▸ **Texto fornecido**
((

Esse processo revela uma frustração que é estrutural. A Constituição de 1988 prometeu uma sociedade democrática, justa, plural e igualitária. Mas o descompasso entre as promessas desse texto e a realidade de uma sociedade desigual e de instituições oligárquicas produziu um ciclo de descrença, cinismo e frustração. As promessas constitucionais não foram suficientemente cumpridas. E foi nesse vazio que projetos autoritários ganharam força.

O bolsonarismo soube explorar, com eficiência, essa frustração difusa. Seu discurso rompeu com a linguagem da Constituição de 1988 e se apresentou como alternativa a um sistema percebido como ineficaz e corrupto. A derrota eleitoral de Bolsonaro, embora importante, não basta para garantir a consolidação democrática. A promessa da Constituição de 1988 precisa ser atualizada e tornada novamente crível – especialmente para os grupos sociais que mais sofreram com sua frustração.

O Brasil se soma a países como Polônia e Bolívia, que, segundo o V-Dem, passaram por um “movimento em U”: períodos de autocratização seguidos por tentativas de recuperação democrática. Esse processo, entretanto, acontece em um contexto global hostil à democracia.

))

▸ **O que fazer**
**a.** Segundo o texto fornecido, que características teria a sociedade prometida pela Constituição de 1988? Liste todas.
**b.** Por favor, dê seguimento ao texto fornecido sobre a democracia brasileira a partir da última frase dele.
A listagem a seguir vem de outra fonte, sem ligação com o texto fornecido.

▸ **Listagem fornecida**

((

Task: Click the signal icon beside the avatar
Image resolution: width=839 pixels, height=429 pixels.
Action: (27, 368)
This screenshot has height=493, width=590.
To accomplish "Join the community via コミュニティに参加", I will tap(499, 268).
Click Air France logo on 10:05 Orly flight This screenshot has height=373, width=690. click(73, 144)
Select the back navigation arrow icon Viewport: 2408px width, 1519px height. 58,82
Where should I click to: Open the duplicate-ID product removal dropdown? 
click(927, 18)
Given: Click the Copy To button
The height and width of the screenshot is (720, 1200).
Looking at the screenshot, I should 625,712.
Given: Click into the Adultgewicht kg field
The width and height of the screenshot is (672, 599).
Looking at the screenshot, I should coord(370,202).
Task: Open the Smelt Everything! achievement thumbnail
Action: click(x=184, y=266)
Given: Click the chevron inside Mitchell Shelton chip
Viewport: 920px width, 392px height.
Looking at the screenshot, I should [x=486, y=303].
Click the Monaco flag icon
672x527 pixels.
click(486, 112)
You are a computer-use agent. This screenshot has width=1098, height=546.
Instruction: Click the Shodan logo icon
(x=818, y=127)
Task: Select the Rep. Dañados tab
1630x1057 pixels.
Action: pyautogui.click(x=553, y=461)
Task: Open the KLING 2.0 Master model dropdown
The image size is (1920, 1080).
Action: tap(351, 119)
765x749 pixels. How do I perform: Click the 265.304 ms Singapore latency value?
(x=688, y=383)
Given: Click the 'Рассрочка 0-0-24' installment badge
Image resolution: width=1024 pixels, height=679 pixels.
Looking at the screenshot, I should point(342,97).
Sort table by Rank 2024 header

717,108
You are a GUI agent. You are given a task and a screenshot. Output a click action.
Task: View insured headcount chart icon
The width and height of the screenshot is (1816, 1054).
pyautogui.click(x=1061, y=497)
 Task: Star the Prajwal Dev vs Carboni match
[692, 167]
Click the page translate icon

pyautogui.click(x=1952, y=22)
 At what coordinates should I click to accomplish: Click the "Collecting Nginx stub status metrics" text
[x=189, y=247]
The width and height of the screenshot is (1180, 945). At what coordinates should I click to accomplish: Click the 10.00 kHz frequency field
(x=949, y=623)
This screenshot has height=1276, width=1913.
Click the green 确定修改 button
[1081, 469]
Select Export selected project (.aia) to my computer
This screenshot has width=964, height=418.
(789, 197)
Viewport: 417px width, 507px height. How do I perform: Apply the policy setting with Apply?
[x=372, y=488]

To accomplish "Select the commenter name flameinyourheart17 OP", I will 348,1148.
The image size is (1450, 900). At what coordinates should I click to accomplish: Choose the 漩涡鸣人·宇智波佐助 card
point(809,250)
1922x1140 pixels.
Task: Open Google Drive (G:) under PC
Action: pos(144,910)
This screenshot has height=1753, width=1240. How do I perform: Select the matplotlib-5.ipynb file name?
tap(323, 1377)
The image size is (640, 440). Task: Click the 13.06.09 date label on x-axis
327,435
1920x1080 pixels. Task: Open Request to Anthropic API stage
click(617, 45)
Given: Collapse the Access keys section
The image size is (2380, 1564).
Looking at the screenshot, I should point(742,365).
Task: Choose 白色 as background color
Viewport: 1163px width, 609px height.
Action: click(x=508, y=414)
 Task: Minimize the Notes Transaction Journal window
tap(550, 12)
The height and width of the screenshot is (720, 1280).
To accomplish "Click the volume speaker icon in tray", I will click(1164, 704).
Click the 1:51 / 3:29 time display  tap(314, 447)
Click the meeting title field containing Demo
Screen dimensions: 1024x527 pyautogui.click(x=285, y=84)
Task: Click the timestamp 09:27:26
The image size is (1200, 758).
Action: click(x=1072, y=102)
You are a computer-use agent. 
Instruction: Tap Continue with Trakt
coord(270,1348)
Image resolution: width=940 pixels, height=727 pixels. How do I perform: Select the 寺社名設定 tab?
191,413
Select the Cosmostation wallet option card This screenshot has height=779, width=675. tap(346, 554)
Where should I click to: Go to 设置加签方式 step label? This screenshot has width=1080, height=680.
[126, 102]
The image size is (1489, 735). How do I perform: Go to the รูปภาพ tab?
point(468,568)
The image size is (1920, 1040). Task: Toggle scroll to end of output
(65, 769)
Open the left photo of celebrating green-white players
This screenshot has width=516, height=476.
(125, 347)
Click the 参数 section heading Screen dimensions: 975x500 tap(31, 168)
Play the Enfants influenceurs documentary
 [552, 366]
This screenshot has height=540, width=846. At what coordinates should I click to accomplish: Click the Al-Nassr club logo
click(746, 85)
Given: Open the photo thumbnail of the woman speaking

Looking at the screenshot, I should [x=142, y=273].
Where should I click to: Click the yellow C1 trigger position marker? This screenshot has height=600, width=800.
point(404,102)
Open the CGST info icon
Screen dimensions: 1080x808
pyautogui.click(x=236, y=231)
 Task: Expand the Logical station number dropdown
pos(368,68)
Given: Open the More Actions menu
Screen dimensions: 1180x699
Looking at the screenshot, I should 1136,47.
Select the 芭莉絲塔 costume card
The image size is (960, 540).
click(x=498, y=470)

))

▸ **Respostas por tarefa**
**a.** Democrática, justa, plural e igualitária.

**b.**
De forma sistêmica, o relatório identifica o que chama de terceira onda de autocratização, iniciada em 1985. Atualmente, 45 países estariam engolfados por esse processo, o que representa cerca de 40% da população mundial vivendo sob algum grau de regressão democrática. O autoritarismo se tornou uma epidemia política, em expansão global.

Os instrumentos usados para corroer a democracia já são bem conhecidos: repressão à sociedade civil, ataques à imprensa, perseguição a opositores, restrições à liberdade de expressão, desinformação eleitoral, desmonte de controles institucionais e ataques ao Estado de Direito. Todos foram extensivamente utilizados durante o governo Bolsonaro. No entanto, o fenômeno não se limita ao Brasil.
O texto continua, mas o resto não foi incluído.